Having referenced the All Blacks, I actually remember reading a newspaper article not that long ago about rugby union in which Andy Farrell, the former England and current Ireland coach, spoke about the effectiveness of how the All Blacks manage the game.

“We have been in front against them and behind at critical stages in the game with teams I have been involved in and they are simply the masters at the comeback or staying in control, they stay calm and clinical regardless of the situation.”

Although this is an example from a professional sport at a really high performance end of sport, it is still very relevant.

Game management and understanding how to control a game in different circumstances is so important not just for adult players, but also younger players who are growing and learning in the sport.

You want to try and create situations in training that will expose the players to different types of pressure situations and allow them to develop the capacity to understand how to respond to these different challenges when they occur in games.

There are a number of ways you can implement game management into your coaching during training sessions. Coach the players how to react if they fall behind, how to control the pace of the game if needed or if they are in front how to protect their lead or further increase it.

Calls and signals can be an important part of game management. I was reading Jose Mourinho’s book a few years back of his first time with Chelsea when they dominated the Premier League. He talked about how during important games or times when they went in front, the call would be to rest on the ball, in other words take the sting out of the game.

Dublin were excellent doing it in big games or late on in games, just look at the likes of the 44 call from Jim Gavin’s side that signalled their three banks of four zonal press on kick-outs. Calls don’t have to be obvious, they can simply be a point, a clenched fist, a hand in the air or even a quick glance with the eye.

While coaching Carlow seniors a number of years ago we would have had about 12 or 13 calls we would have used, calls that originated from ideas that would have occurred in previous games.

Take, for example, a call we had in 2018 originating from the final game of 2017 against Monaghan. We called it ‘nine all, nine to go.’

So what happened in 2017? The game was a draw with nine minutes remaining and in the next five minutes Carlow had five big plays and kicked the ball away frantically in every one of them. With four minutes left Monaghan edged in front as we failed to seize control of the game.

So the idea behind the call was that when the players found themselves in similar territory the following season the call would trigger a response in the players’ heads during the game that would signal for them to control this game and take ownership of the ball.

In the final 10 minutes of the championship games that year against Kildare and Louth, we regularly called that in the closing stages, learning hard lessons from the previous year and finishing with a goal and a point in injury time to clinically close out the game.

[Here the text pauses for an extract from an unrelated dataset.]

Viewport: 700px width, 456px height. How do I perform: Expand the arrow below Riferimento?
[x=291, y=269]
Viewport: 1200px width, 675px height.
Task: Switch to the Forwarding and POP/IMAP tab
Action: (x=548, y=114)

In fact in the Louth game, one passage of play saw every player make contact with the ball resulting in a goal at the end of a large bout of controlled possession.

Other situations I like to create during training are placing teams in a particular situation with a clock on them.

For example, Team A in training are three points up and don’t start with possession, there are eight minutes on the clock, manage the game. Team A and Team B would get a couple of minutes before each scenario to chat among themselves and decide how best to approach the situation. If you don’t have big numbers, you can still simulate these situations on smaller condensed pitches, and bring the time limit right down to three- or four-minute games.

Pull the teams in after it and ask them to tell you what the other team were doing because then you are developing their thinking capacity to work out on field what the opposition are doing and how are you going to react because at crucial stages of games pressure creates panic.

Top teams like Kilcoo don’t do panic and any club side who can control the usually manic last moments of big championship games over will ultimately have the edge.